--- START DATA SHOWN ---

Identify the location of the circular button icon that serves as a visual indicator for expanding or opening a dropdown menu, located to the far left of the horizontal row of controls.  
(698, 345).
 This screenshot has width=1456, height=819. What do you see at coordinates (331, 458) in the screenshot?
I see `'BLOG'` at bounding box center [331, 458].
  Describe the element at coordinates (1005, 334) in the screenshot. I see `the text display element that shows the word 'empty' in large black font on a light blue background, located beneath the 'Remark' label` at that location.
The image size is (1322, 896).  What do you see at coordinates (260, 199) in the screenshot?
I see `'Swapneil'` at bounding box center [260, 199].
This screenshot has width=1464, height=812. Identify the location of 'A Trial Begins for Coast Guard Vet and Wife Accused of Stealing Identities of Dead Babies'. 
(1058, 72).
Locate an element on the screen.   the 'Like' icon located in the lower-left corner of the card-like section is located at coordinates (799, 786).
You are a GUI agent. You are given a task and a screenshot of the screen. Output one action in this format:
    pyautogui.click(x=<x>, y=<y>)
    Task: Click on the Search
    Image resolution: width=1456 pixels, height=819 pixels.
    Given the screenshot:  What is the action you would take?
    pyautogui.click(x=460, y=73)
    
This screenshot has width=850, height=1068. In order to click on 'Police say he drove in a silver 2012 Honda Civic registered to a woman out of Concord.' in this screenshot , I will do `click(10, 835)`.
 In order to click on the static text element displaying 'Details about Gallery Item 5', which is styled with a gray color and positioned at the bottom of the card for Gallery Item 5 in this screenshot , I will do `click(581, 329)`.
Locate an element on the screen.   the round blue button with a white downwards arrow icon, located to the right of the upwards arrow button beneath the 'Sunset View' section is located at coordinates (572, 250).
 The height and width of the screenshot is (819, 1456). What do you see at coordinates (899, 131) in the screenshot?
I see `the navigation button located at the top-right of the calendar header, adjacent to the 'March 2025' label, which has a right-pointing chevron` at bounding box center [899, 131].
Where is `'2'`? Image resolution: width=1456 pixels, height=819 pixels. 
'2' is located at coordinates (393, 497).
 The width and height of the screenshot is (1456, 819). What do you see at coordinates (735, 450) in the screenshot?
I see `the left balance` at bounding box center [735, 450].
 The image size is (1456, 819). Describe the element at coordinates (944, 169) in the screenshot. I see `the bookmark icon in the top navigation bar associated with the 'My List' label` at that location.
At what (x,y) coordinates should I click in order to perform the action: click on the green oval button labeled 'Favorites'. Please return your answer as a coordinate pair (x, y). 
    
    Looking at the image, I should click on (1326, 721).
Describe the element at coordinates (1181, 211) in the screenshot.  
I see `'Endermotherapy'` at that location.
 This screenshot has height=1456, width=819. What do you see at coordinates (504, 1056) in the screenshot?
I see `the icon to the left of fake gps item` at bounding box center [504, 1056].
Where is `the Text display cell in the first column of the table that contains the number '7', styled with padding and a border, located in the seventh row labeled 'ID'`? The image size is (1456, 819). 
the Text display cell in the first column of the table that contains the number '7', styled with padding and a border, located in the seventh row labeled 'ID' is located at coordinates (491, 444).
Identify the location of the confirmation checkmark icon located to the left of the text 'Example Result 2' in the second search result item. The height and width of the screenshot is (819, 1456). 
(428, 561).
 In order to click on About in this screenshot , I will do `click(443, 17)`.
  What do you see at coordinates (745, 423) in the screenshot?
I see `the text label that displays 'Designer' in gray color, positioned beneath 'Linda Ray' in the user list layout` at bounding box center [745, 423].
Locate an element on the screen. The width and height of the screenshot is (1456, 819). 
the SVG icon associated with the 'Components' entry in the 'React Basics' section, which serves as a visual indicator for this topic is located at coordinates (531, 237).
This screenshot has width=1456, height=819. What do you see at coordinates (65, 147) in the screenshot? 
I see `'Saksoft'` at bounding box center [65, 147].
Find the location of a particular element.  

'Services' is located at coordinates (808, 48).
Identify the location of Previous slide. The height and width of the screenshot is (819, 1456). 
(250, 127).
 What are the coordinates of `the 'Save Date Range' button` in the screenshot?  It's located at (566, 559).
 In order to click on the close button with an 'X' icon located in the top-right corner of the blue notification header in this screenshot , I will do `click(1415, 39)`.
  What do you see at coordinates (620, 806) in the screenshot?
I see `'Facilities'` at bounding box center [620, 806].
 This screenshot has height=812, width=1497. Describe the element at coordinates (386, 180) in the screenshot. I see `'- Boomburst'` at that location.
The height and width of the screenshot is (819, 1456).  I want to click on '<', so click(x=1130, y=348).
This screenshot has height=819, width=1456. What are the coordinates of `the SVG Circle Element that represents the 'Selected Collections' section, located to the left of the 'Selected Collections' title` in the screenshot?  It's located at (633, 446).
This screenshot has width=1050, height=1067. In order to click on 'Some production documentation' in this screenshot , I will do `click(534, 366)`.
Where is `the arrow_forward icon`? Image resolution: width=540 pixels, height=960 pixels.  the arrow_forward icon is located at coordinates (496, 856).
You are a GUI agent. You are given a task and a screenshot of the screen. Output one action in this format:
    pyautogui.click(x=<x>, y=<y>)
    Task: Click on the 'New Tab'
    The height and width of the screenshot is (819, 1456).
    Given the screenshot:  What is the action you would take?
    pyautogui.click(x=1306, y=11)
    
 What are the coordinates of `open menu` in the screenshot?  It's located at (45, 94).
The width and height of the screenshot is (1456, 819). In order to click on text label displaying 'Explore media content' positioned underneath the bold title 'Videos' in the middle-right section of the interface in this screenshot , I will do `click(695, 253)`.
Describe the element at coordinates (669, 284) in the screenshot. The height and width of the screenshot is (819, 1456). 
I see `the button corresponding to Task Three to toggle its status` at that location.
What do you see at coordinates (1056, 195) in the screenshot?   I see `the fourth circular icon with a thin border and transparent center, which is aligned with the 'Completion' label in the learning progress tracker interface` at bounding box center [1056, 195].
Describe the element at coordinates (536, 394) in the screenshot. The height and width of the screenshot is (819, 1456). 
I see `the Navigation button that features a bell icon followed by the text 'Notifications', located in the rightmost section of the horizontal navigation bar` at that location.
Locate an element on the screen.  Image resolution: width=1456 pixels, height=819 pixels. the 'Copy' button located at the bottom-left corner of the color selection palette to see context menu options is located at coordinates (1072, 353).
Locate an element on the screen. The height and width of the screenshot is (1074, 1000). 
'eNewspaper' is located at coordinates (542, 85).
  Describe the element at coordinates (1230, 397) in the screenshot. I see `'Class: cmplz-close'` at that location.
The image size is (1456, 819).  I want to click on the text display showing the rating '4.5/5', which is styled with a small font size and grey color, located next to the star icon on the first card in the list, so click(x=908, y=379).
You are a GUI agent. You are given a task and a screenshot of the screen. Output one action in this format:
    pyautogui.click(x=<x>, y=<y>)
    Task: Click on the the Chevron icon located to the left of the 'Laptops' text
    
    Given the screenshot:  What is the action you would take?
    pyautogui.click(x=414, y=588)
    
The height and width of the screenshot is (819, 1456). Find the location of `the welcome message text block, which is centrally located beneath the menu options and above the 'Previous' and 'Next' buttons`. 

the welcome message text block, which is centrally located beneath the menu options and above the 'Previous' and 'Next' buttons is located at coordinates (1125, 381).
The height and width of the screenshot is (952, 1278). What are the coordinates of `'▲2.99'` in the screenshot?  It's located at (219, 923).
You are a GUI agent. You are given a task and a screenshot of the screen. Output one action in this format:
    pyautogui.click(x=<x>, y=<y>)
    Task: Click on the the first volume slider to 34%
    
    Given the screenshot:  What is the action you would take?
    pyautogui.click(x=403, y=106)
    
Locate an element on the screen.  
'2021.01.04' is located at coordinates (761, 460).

--- END DATA SHOWN ---

DIRECTIVE
Render every one of these lines as a Markdown table with two columns, "Row" and "Line", numbering the rows and omitting blank lines.

EXERCISE ANSWER
| Row | Line |
|---|---|
| 1 | Identify the location of the circular button icon that serves as a visual indicator for expanding or opening a dropdown menu, located to the far left of the horizontal row of controls.   |
| 2 | (698, 345). |
| 3 |  This screenshot has width=1456, height=819. What do you see at coordinates (331, 458) in the screenshot? |
| 4 | I see `'BLOG'` at bounding box center [331, 458]. |
| 5 |   Describe the element at coordinates (1005, 334) in the screenshot. I see `the text display element that shows the word 'empty' in large black font on a light blue background, located beneath the 'Remark' label` at that location. |
| 6 | The image size is (1322, 896).  What do you see at coordinates (260, 199) in the screenshot? |
| 7 | I see `'Swapneil'` at bounding box center [260, 199]. |
| 8 | This screenshot has width=1464, height=812. Identify the location of 'A Trial Begins for Coast Guard Vet and Wife Accused of Stealing Identities of Dead Babies'.  |
| 9 | (1058, 72). |
| 10 | Locate an element on the screen.   the 'Like' icon located in the lower-left corner of the card-like section is located at coordinates (799, 786). |
| 11 | You are a GUI agent. You are given a task and a screenshot of the screen. Output one action in this format: |
| 12 |     pyautogui.click(x=<x>, y=<y>) |
| 13 |     Task: Click on the Search |
| 14 |     Image resolution: width=1456 pixels, height=819 pixels. |
| 15 |     Given the screenshot:  What is the action you would take? |
| 16 |     pyautogui.click(x=460, y=73) |
| 17 | This screenshot has width=850, height=1068. In order to click on 'Police say he drove in a silver 2012 Honda Civic registered to a woman out of Concord.' in this screenshot , I will do `click(10, 835)`. |
| 18 |  In order to click on the static text element displaying 'Details about Gallery Item 5', which is styled with a gray color and positioned at the bottom of the card for Gallery Item 5 in this screenshot , I will do `click(581, 329)`. |
| 19 | Locate an element on the screen.   the round blue button with a white downwards arrow icon, located to the right of the upwards arrow button beneath the 'Sunset View' section is located at coordinates (572, 250). |
| 20 |  The height and width of the screenshot is (819, 1456). What do you see at coordinates (899, 131) in the screenshot? |
| 21 | I see `the navigation button located at the top-right of the calendar header, adjacent to the 'March 2025' label, which has a right-pointing chevron` at bounding box center [899, 131]. |
| 22 | Where is `'2'`? Image resolution: width=1456 pixels, height=819 pixels.  |
| 23 | '2' is located at coordinates (393, 497). |
| 24 |  The width and height of the screenshot is (1456, 819). What do you see at coordinates (735, 450) in the screenshot? |
| 25 | I see `the left balance` at bounding box center [735, 450]. |
| 26 |  The image size is (1456, 819). Describe the element at coordinates (944, 169) in the screenshot. I see `the bookmark icon in the top navigation bar associated with the 'My List' label` at that location. |
| 27 | At what (x,y) coordinates should I click in order to perform the action: click on the green oval button labeled 'Favorites'. Please return your answer as a coordinate pair (x, y).  |
| 28 |     Looking at the image, I should click on (1326, 721). |
| 29 | Describe the element at coordinates (1181, 211) in the screenshot.   |
| 30 | I see `'Endermotherapy'` at that location. |
| 31 |  This screenshot has height=1456, width=819. What do you see at coordinates (504, 1056) in the screenshot? |
| 32 | I see `the icon to the left of fake gps item` at bounding box center [504, 1056]. |
| 33 | Where is `the Text display cell in the first column of the table that contains the number '7', styled with padding and a border, located in the seventh row labeled 'ID'`? The image size is (1456, 819).  |
| 34 | the Text display cell in the first column of the table that contains the number '7', styled with padding and a border, located in the seventh row labeled 'ID' is located at coordinates (491, 444). |
| 35 | Identify the location of the confirmation checkmark icon located to the left of the text 'Example Result 2' in the second search result item. The height and width of the screenshot is (819, 1456).  |
| 36 | (428, 561). |
| 37 |  In order to click on About in this screenshot , I will do `click(443, 17)`. |
| 38 |   What do you see at coordinates (745, 423) in the screenshot? |
| 39 | I see `the text label that displays 'Designer' in gray color, positioned beneath 'Linda Ray' in the user list layout` at bounding box center [745, 423]. |
| 40 | Locate an element on the screen. The width and height of the screenshot is (1456, 819).  |
| 41 | the SVG icon associated with the 'Components' entry in the 'React Basics' section, which serves as a visual indicator for this topic is located at coordinates (531, 237). |
| 42 | This screenshot has width=1456, height=819. What do you see at coordinates (65, 147) in the screenshot?  |
| 43 | I see `'Saksoft'` at bounding box center [65, 147]. |
| 44 | Find the location of a particular element.   |
| 45 | 'Services' is located at coordinates (808, 48). |
| 46 | Identify the location of Previous slide. The height and width of the screenshot is (819, 1456).  |
| 47 | (250, 127). |
| 48 |  What are the coordinates of `the 'Save Date Range' button` in the screenshot?  It's located at (566, 559). |
| 49 |  In order to click on the close button with an 'X' icon located in the top-right corner of the blue notification header in this screenshot , I will do `click(1415, 39)`. |
| 50 |   What do you see at coordinates (620, 806) in the screenshot? |
| 51 | I see `'Facilities'` at bounding box center [620, 806]. |
| 52 |  This screenshot has height=812, width=1497. Describe the element at coordinates (386, 180) in the screenshot. I see `'- Boomburst'` at that location. |
| 53 | The height and width of the screenshot is (819, 1456).  I want to click on '<', so click(x=1130, y=348). |
| 54 | This screenshot has height=819, width=1456. What are the coordinates of `the SVG Circle Element that represents the 'Selected Collections' section, located to the left of the 'Selected Collections' title` in the screenshot?  It's located at (633, 446). |
| 55 | This screenshot has width=1050, height=1067. In order to click on 'Some production documentation' in this screenshot , I will do `click(534, 366)`. |
| 56 | Where is `the arrow_forward icon`? Image resolution: width=540 pixels, height=960 pixels.  the arrow_forward icon is located at coordinates (496, 856). |
| 57 | You are a GUI agent. You are given a task and a screenshot of the screen. Output one action in this format: |
| 58 |     pyautogui.click(x=<x>, y=<y>) |
| 59 |     Task: Click on the 'New Tab' |
| 60 |     The height and width of the screenshot is (819, 1456). |
| 61 |     Given the screenshot:  What is the action you would take? |
| 62 |     pyautogui.click(x=1306, y=11) |
| 63 |  What are the coordinates of `open menu` in the screenshot?  It's located at (45, 94). |
| 64 | The width and height of the screenshot is (1456, 819). In order to click on text label displaying 'Explore media content' positioned underneath the bold title 'Videos' in the middle-right section of the interface in this screenshot , I will do `click(695, 253)`. |
| 65 | Describe the element at coordinates (669, 284) in the screenshot. The height and width of the screenshot is (819, 1456).  |
| 66 | I see `the button corresponding to Task Three to toggle its status` at that location. |
| 67 | What do you see at coordinates (1056, 195) in the screenshot?   I see `the fourth circular icon with a thin border and transparent center, which is aligned with the 'Completion' label in the learning progress tracker interface` at bounding box center [1056, 195]. |
| 68 | Describe the element at coordinates (536, 394) in the screenshot. The height and width of the screenshot is (819, 1456).  |
| 69 | I see `the Navigation button that features a bell icon followed by the text 'Notifications', located in the rightmost section of the horizontal navigation bar` at that location. |
| 70 | Locate an element on the screen.  Image resolution: width=1456 pixels, height=819 pixels. the 'Copy' button located at the bottom-left corner of the color selection palette to see context menu options is located at coordinates (1072, 353). |
| 71 | Locate an element on the screen. The height and width of the screenshot is (1074, 1000).  |
| 72 | 'eNewspaper' is located at coordinates (542, 85). |
| 73 |   Describe the element at coordinates (1230, 397) in the screenshot. I see `'Class: cmplz-close'` at that location. |
| 74 | The image size is (1456, 819).  I want to click on the text display showing the rating '4.5/5', which is styled with a small font size and grey color, located next to the star icon on the first card in the list, so click(x=908, y=379). |
| 75 | You are a GUI agent. You are given a task and a screenshot of the screen. Output one action in this format: |
| 76 |     pyautogui.click(x=<x>, y=<y>) |
| 77 |     Task: Click on the the Chevron icon located to the left of the 'Laptops' text |
| 78 |     Given the screenshot:  What is the action you would take? |
| 79 |     pyautogui.click(x=414, y=588) |
| 80 | The height and width of the screenshot is (819, 1456). Find the location of `the welcome message text block, which is centrally located beneath the menu options and above the 'Previous' and 'Next' buttons`.  |
| 81 | the welcome message text block, which is centrally located beneath the menu options and above the 'Previous' and 'Next' buttons is located at coordinates (1125, 381). |
| 82 | The height and width of the screenshot is (952, 1278). What are the coordinates of `'▲2.99'` in the screenshot?  It's located at (219, 923). |
| 83 | You are a GUI agent. You are given a task and a screenshot of the screen. Output one action in this format: |
| 84 |     pyautogui.click(x=<x>, y=<y>) |
| 85 |     Task: Click on the the first volume slider to 34% |
| 86 |     Given the screenshot:  What is the action you would take? |
| 87 |     pyautogui.click(x=403, y=106) |
| 88 | Locate an element on the screen.   |
| 89 | '2021.01.04' is located at coordinates (761, 460). |